Allocation of $132 million to assist Inland Revenue’s tax compliance activities

Inland Revenue will receive $132 million over the next five years to assist with its tax compliance activities and chasing taxpayers’ unfiled tax returns. This allocation will consist of $48.6 million in cash, and the remaining $84 million to cover tax being written off where Inland Revenue is unlikely to recover payment from taxpayers.

It is estimated that $295.7 million will be generated in gross revenue for the Crown over the next five years as a result of the new funding.

Transport

$375 million to accelerate Auckland transport projects

Budget 2014 provides $375 million of new capital funding for the New Zealand Transport Agency (NZTA) to accelerate $815 million worth of Auckland transport projects which include:

  • $800 million for projects on the Northern Corridor, Southern Corridor and State Highway 20A.
  • $10 million to further investigate the East-West Link over 2014/15.
  • $5 million for the Panmure to Pakuranga phase of the Auckland Manukau Eastern Transport Initiative.

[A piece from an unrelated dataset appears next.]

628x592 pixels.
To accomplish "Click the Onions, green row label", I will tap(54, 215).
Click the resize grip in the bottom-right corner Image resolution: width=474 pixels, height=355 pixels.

The $375 million will be transferred to NZTA as an interest-free loan, to be repaid to the Crown by funding currently allocated to these projects in the National Land Transport Fund up to 2026/27.

Other

Canterbury Earthquake Recovery

Budget 2014 provides an additional $50 million to the Canterbury Earthquake Recovery Authority. This brings the Government’s total spending and commitments to rebuilding greater Christchurch to $15.4 billion.This package confirms multi-year commitments of $313.8 million operating funding over the next four years and $150 million in capital funding to continue land acquisitions in the CBD and to deliver the anchor projects outlined in the Christchurch central-city recovery plan.

Environment

$20m for freshwater and environment initiatives

The Budget 2014 will invest in environmental initiatives to help the management of New Zealand’s natural environment. This will improve the quality of fresh water and lead to the productive and sustainable use of freshwater resources.

The Budget 2014 provides:

  • $12 million to help councils and communities improve the way they plan and make decisions about managing their local freshwater resources.
  • $5 million to the Te Mana o te Wai Fund, in partnership with the Māori Party to restore local freshwater bodies over the next two years.
  • $3 million to implement Resource Management Act reforms

 Summary of Budget

Budget-2014-New-Zealand

For our part, BDS believes that New Zealand’s economic and social policy settings are heading in the right direction. The Government has taken the lead in paying down debt and living within its means. On the social policy front, core services have largely been maintained, with a focus on helping the most vulnerable in our society.

For the Government, today’s Budget is about consolidating the gains from its policies to date, as well as maximising the opportunities from a growing economy. The challenges ahead will be in navigating the ups and downs of this path, balancing external and internal risk that could throw New Zealand’s economic story off its track.